Most protesters on Wednesday wore masks, partly to shield their faces from government surveillance. Police said 11 people were arrested on various charges.
Protest participants say they got their information on demonstrations, and how to help, from Facebook posts and chat groups on messaging apps WhatsApp or Telegram that emerged without clear leaders.
As the protest was under way, Telegram suffered a major denial of service attack—an attempt to crash the app—originating largely from IP addresses in China, according to Telegram CEO Pavel Durov.
The demonstrations were sparked by a bill that would let China extradite from Hong Kong people suspected of some crimes, a move critics fear could be abused by Beijing for political aims. On Sunday, June 9, organizers said an estimated million people marched against the proposed law. Police put the number at 240,000.
Hong Kong lawmakers were scheduled to consider the bill on Wednesday—but have now postponed this week’s debate. Activists have called for another mass demonstration this weekend.
The Umbrella Movement schooled thousands of Hong Kongers in the art of occupation and police confrontation, giving them hands-on experience in skills such as stockpiling food for sit-ins to administering first aid.
Hong Kong Indigenous, a local political group, posted on its Facebook page a “Confrontation Handbook,” with chapters on what to wear, when to charge and when to retreat, and how to divide responsibilities in the protest ranks.
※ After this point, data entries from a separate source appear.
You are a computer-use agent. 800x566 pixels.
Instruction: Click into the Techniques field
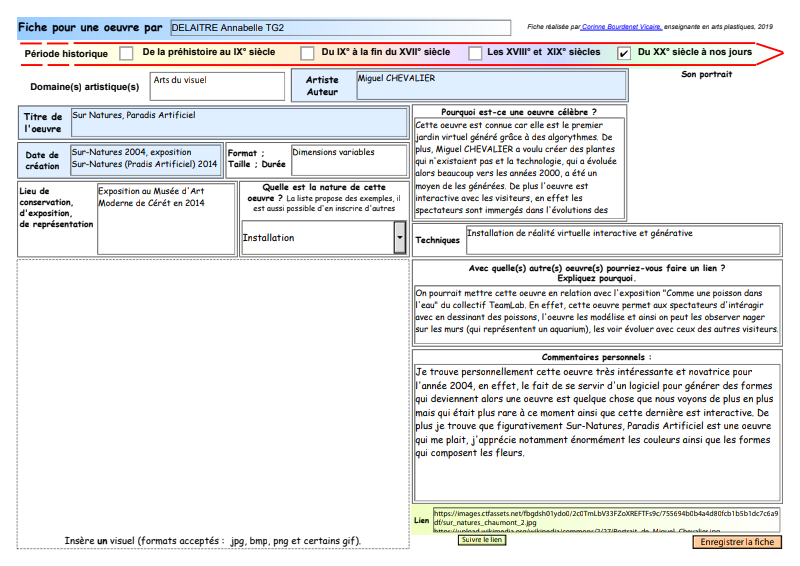click(x=622, y=240)
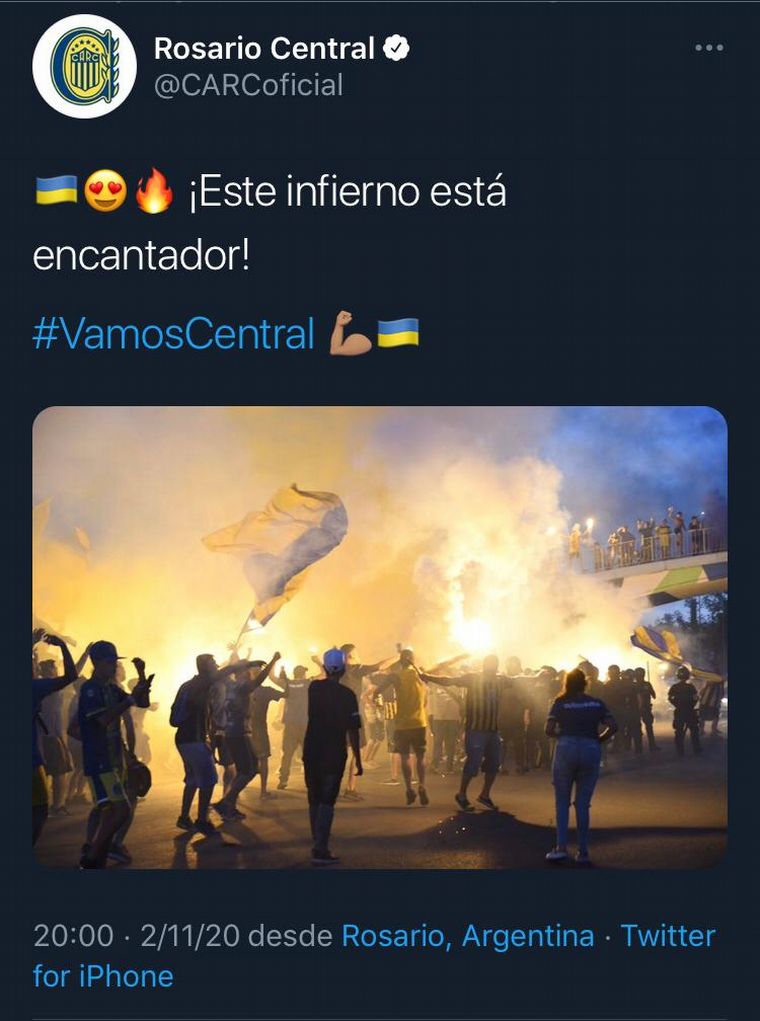Click the heart-eyes emoji in the tweet
This screenshot has height=1021, width=760.
tap(106, 191)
“Write the phone number of your lawyer on your body using oil-based marker,” advises the handbook in a chapter on what to do if arrested.
A host of internet forums and messaging app groups, some with tens of thousands of followers, circulated calls for mass demonstrations on that day.
Some anonymous fliers posted earlier in the week urged demonstrators to wear white shirts and bring rain gear. One group of four friends who came to the protest after work said they had heard they should wear black, bring masks and wear belts so others could pull them back if they got dragged from the front lines by police.
As people gathered on Wednesday, demonstrators wound through the crowd handing out face masks, helmets, goggles and water, as well as bags of McDonald’s hamburgers and cheeseburgers, said Arthur Suen, a fitness coach whose boss gave him the day off to join the demonstration.
Two protesters climbed atop a tram stop to coordinate, directing supplies to different places. Plastic zip ties were passed toward the front lines of the protest area to bind barricades, and medical supplies were sent to the side, where one of many makeshift first-aid stations was established.
A 25-year-old medic helped man another station equipped with masks and eye drops. Wearing a neon yellow vest and with a radio clipped to his shoulder, he said he was supposed to coordinate a few dozen responders with medical backgrounds who came together through spontaneous chat groups.
When police started firing tear gas to disperse the demonstrators during the afternoon, his team rushed through the crowds following reports of injuries.
Police managed to clear part of the protest area by evening. By midnight most of the demonstrators had started collecting their gear for the next protest. One group piled an assortment of head coverings, including hard hats and bicycle helmets, into an empty phone booth.
“Umbrellas go here,” one protester shouted to another, pointing to a metal railing near the phone booth. Goggles were deposited in a bag nearby. Two other black-shirted demonstrators wound plastic wrap around the top of the booth, sealing it off.
Two college friends who were among the final group on the scene said they joined the protest after hearing about it on a local internet forum. One said he had been disappointed by the leaders of the Umbrella Movement, so he was glad nobody was heading things this time.
Still, he said, “I hope to see a leader here because there is too much confusion.”
—Mike Bird, Wenxin Fan, John Lyons and Jacky Wong contributed to this article.